Cockles (Cerastoderma edule) are small, edible bivalves that live on open sandy areas of the intertidal zone, feeding in shallow water when submerged and burying themselves just under the ground surface while the tide is out.
Traditionally sold with winkles and whelks, cockles have been a popular British seaside snack for many years. They were also sold outside London pubs by vendors who, in the absence of scales, used a pint glass as a measure. They’ve been sold by the pint ever since.
Cockles still grow naturally in several areas around the coast of Britain but the cockles caught, cooked and sold by Osborne’s are sourced from the Thames Estuary where they have been growing for centuries.
The season to catch cockles runs for around five months of the year from June to September/October time. Once caught, the cockles are brought back in on the boat, unloaded into the factory and cooked, washed and packed ready to be sold locally, nationally and internationally.
Our cockle boat Mary Amelia goes out into the Thames Estuary when the tide is coming in to reach its destination to begin cockling. The wheelhouse of the boat is well equipped with radios and plotters which are used to plot a course for the boat to reach the permitted cockling areas.
Cockles are fished using a dredge which is placed into water when the boat is floating in between 5ft and 15ft of water. During this time, the boat will be moving at a speed of around five knots.
A blade is submerged into the ground whilst high pressure water pushes water into the ground to dislodge the cockles, which are then sucked up through a pipe onto the boat.
These cockles then pass through a screen which rotates around. The bars are spaced at a specific measurement apart so that any small, young cockles, mud, sand and water fall back into the sea.
The cockles then move along onto a conveyor belt and finally fall into the hold of the boat. It can take as little as three hours to fish 10 tonne of cockles, the amount permitted by the Kent & Essex Inshore Fisheries and Conservation Authority.
Once the boat has reached its permitted quota, it will head back into Leigh-on-Sea. Depending on how quickly it has managed to fish them, it may be able to return back into Leigh on the outgoing tide. If it misses this, the boat will sit on the mud until the next tide starts to come in.
When the boat arrives back at its mooring, the cockles are unloaded in tonne sacks using a digger and placed into large trailers. They are then transported to our factory along the road where they are cooked and processed ready for export to local, national and international markets.
On arrival at our factory, the raw cockles are tipped into a hopper to which a conveyor belt is attached leading directly into the factory. Once inside the factory, the cockle processing begins. The cockles are cooked for four minutes enabling the shells to open to release the meat.
The meat and shells then fall onto a conveyor belt which puts them into a shaker to separate the shells from the meat. The shells move along a conveyor out the back of the factory into a trailer, where they are recycled.

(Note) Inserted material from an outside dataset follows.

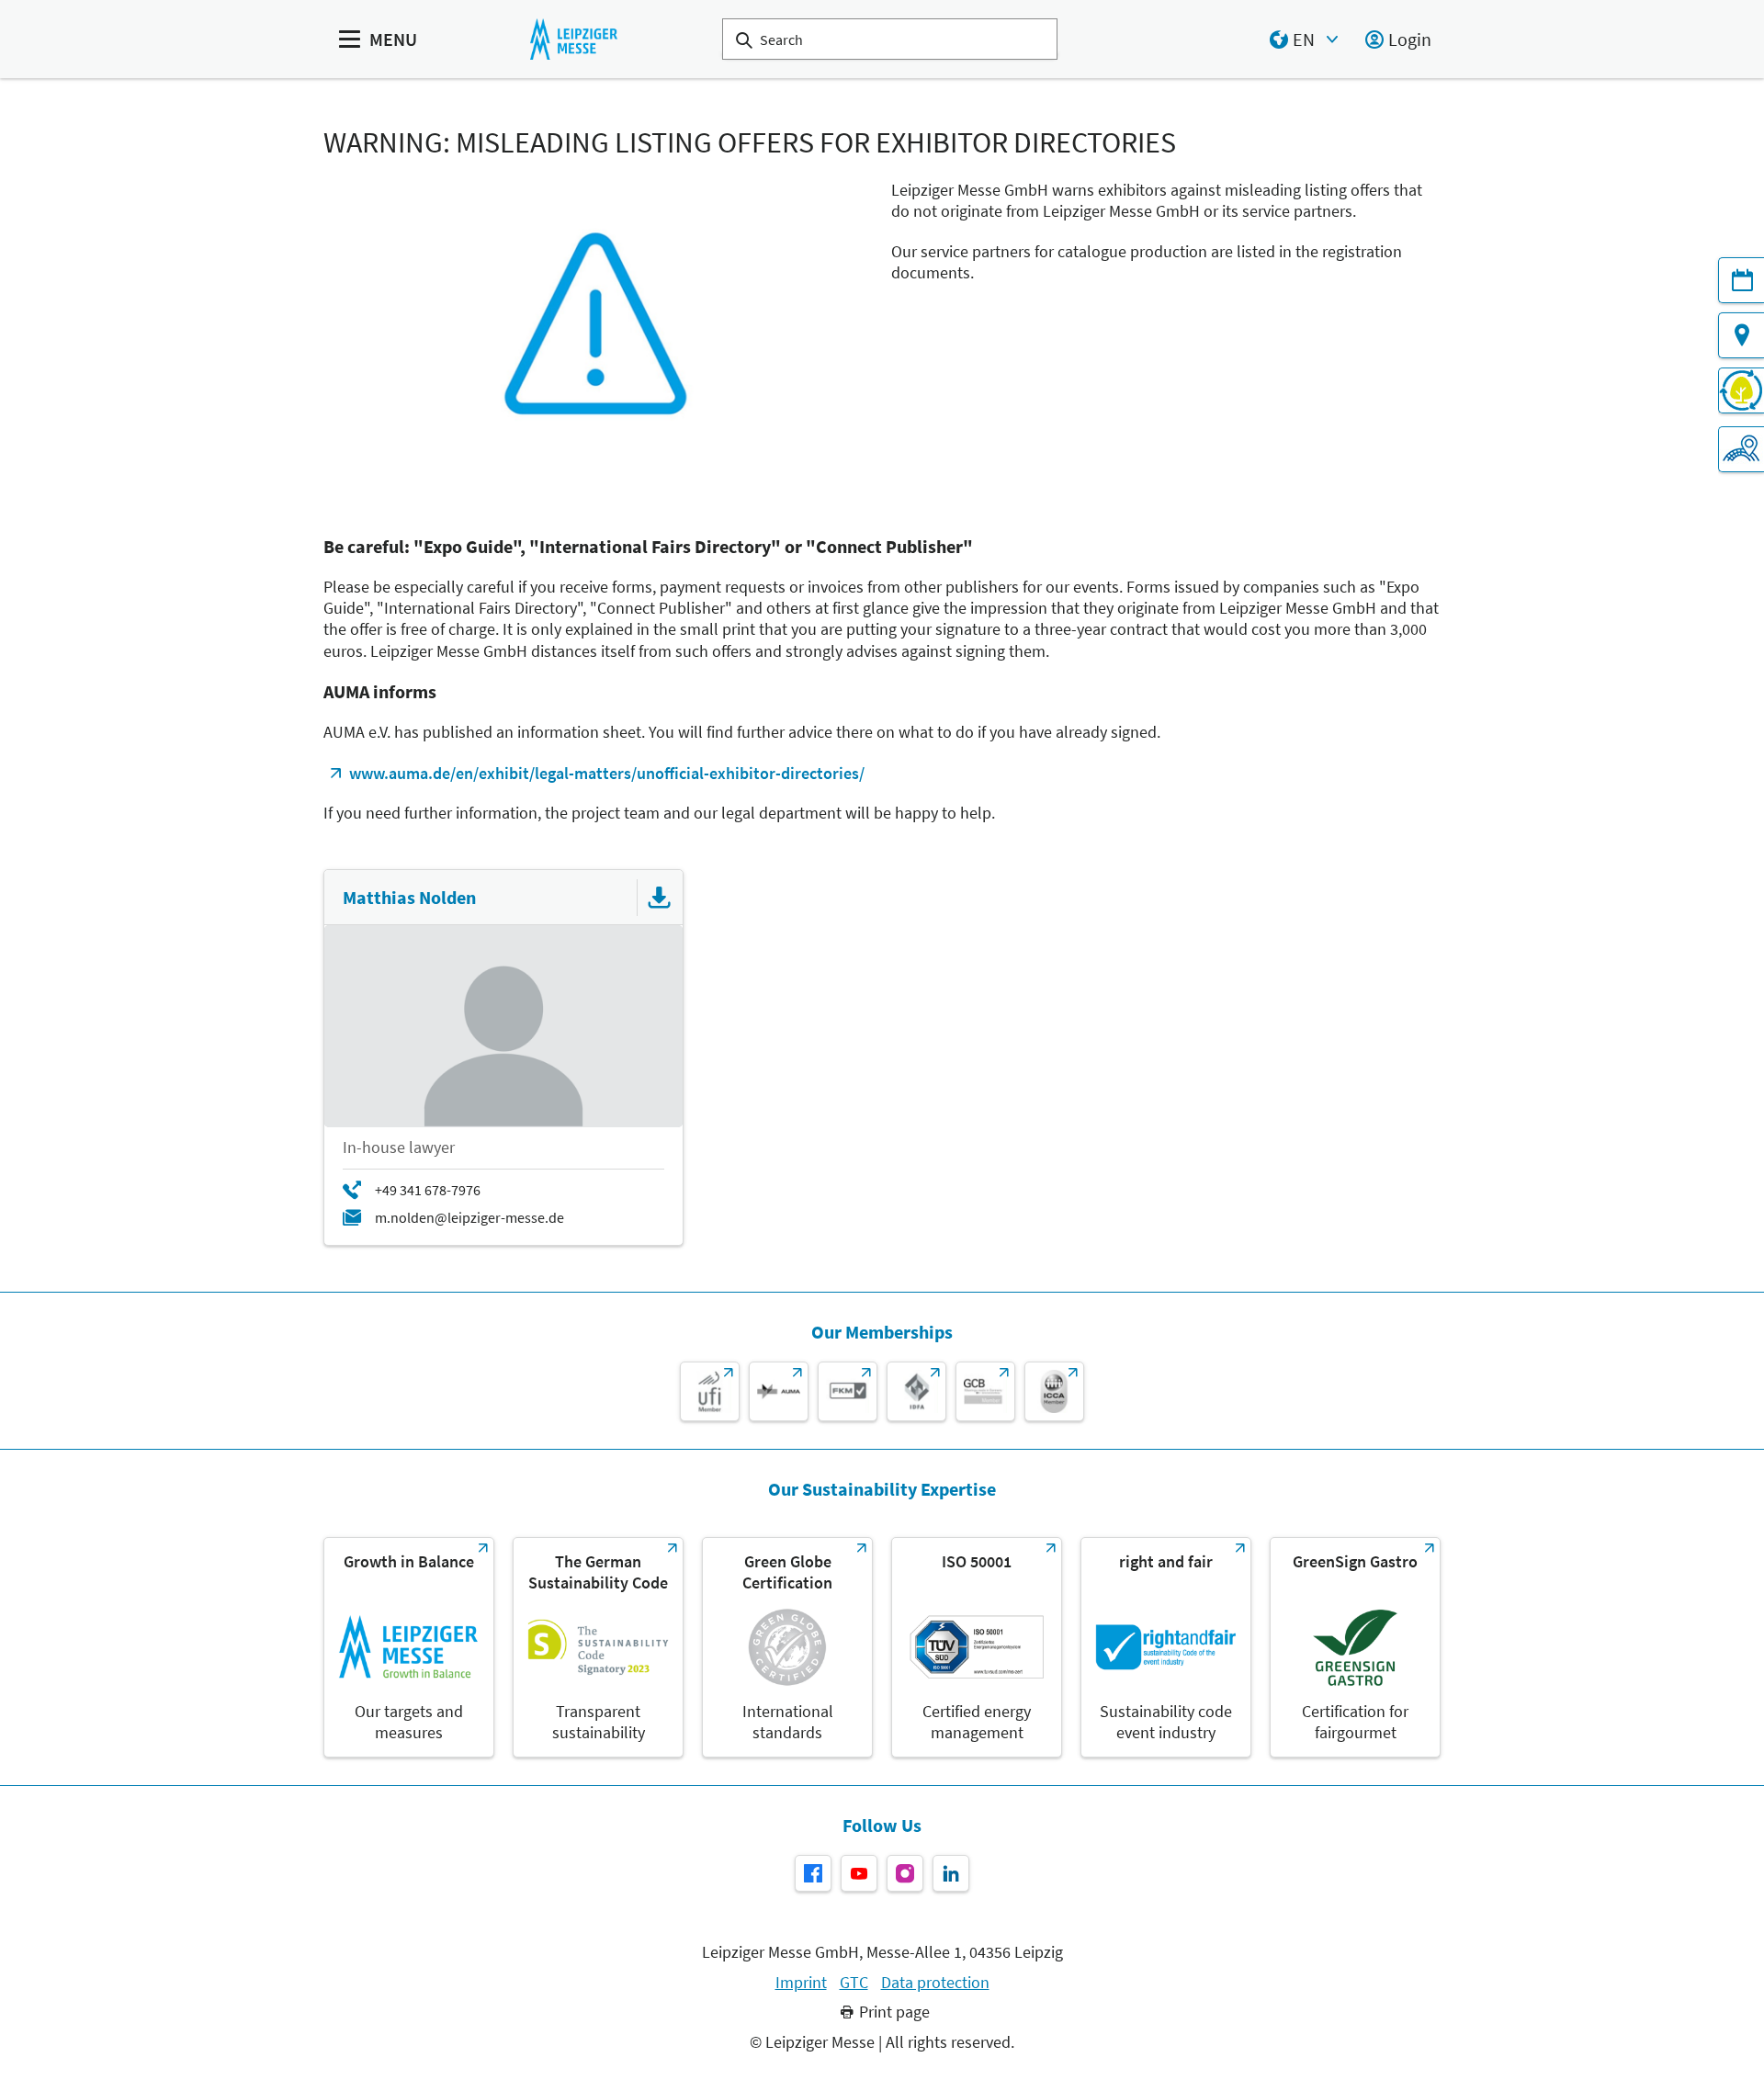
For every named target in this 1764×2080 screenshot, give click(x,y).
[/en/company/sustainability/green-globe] (787, 1647)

The cockle meat moves through a bubbler which pumps air into the water to help separate any sand and grit out of the cockle. Following this, the cockles move through a cooling brine tank, which contains a strong salt solution which separates the cockle meat from any small parts of shell remaining, as well as reducing the temperature of the cockle meat.
The cockle meat goes through a cooling bubble tank to reduce the meat down to a safe temperature and final rinse of any residual sand before being graded by size into buckets.
The cockle meat is then packed according to our customer’s requirements either fresh or frozen.